The possible Saudi military move on the ground is doubly intriguing because it comes at a time when the United States has already increased the number of its special operations forces operating against Daesh in Iraq (and probably also in Syria), while some signs suggest that Turkey may be preparing to make a ground incursion in northern Syria. Foreign land forces fighting inside Syria would be a very significant development in the battle against Daesh. Yet this also raises important questions about the consequences of such action, questions that typically are neither asked nor answered by any government before it undertakes military action inside an Arab country.
Saudi Arabia’s potential ground action in Syria is important if it reflects a willingness among major regional powers to do what is needed to break up Daesh’s territorial base in northern Syria and Iraq. Every politician or soldier who comments on the challenge of defeating Daesh correctly notes that air power alone will not do the job, as the past 19 months have proven. Daesh and Al-Qaeda keep to expand their territorial reach and footholds in other countries, in direct parallel with American-led aerial military attacks against them. The last 19 months also show that when combined aerial and ground forces attack Daesh, they win and force it to retreat, as half a dozen such cases in Syria and Iraq confirm.
So the prospect of Saudi Arabian troops in Syria signals three critical things: the possibility of a genuinely united and coordinated international military strategy to defeat Daesh using all available means, Arab and other regional powers’ willingness to fight on the ground in this battle, and the likelihood of other Arab states joining a multinational force that includes Saudi troops.
It remains unclear, though, if such a Saudi move would activate the multinational, Arab-Islamic, unified force that was announced three months ago, whose mission is to fight against terrorism and extremism in the Middle East. That announcement seems not to have been followed up by practical measures, just as an Arab League announcement nearly a year ago to create an Egyptian-led multinational force for a similar purpose was never actualized.
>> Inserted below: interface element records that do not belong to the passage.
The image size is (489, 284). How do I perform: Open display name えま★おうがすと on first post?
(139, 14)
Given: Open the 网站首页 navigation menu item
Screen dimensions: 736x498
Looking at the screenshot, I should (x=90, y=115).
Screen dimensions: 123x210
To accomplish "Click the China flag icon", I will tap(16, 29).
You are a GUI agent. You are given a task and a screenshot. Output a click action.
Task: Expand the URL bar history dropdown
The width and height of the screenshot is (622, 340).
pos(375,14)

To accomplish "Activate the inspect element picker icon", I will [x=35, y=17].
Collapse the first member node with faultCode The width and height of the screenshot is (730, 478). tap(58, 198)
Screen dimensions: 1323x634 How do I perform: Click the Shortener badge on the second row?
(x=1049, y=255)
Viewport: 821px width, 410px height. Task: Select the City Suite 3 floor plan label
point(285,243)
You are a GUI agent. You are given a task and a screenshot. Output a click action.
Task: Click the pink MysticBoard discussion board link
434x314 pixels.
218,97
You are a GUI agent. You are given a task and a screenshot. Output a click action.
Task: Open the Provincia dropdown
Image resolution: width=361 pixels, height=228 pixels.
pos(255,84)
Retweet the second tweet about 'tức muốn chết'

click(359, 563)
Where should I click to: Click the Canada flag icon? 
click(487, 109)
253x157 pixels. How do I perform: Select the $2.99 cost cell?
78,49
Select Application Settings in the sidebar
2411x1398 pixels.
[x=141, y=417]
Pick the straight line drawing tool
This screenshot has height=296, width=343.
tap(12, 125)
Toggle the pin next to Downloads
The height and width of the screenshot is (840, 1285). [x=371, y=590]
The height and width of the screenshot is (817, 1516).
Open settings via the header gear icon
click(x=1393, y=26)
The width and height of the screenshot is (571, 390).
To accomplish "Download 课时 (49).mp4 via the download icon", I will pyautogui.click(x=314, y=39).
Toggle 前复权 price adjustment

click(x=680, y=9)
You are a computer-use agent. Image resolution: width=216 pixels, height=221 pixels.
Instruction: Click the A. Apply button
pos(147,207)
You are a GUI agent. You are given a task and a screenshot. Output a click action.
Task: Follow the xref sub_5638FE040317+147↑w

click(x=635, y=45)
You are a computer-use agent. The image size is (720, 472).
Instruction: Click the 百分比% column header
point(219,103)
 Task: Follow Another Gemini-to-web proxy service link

Saudi, Turkish, American, or other foreign troops in Syria also should ring an alarm bell. Whatever may be its motive or context, any Saudi ground action inside Syria must be seen in the wake of the last nine months of Saudi-led warfare in Yemen. That war has reached something of a stalemate, with neither side achieving clear victory, but both sides able to say they fought to protect their interests and assert their principles. The Yemeni people have suffered mightily, as a majority today survives only on international relief aid. It is likely that serious efforts will now be made to find a diplomatic solution to end the Yemen war in a manner that allows all interested parties to go back to the negotiating table to agree on a realistic mechanism to govern Yemen. A Saudi-led Arab effort to fight against Daesh could have positive consequences if it is configured in a realistic manner that accurately addresses the causes of the dangers we face in this region. It must also be accompanied by solutions to these dangers, that give us hope that the Arab world might look forward to a new era of stability, growth, justice and equity in the lives of all citizens. Such a sensible approach is rarely applied in wars within Arab states, whether waged by local or foreign powers. Any new militarism inside Syria and Iraq must be considered against the legacy of postwar chaos and national fragmentation in half a dozen Arab states, such as Syria, Somalia, Iraq, Libya and Yemen, where wars have allowed militants and terrorists to set up shop and expand in the region.War is clearly necessary to defeat Daesh, but such a war should be intelligently planned so that it removes the immediate threat but also offers realistic postwar ideas to stabilize Syria and do what no Arab or foreign power has done in this region: seriously tackle the underlying drivers of militancy, ideological extremism and terrorism, namely state autocracy, corruption, disparities, police state brutality, and regular invasions by foreign armies.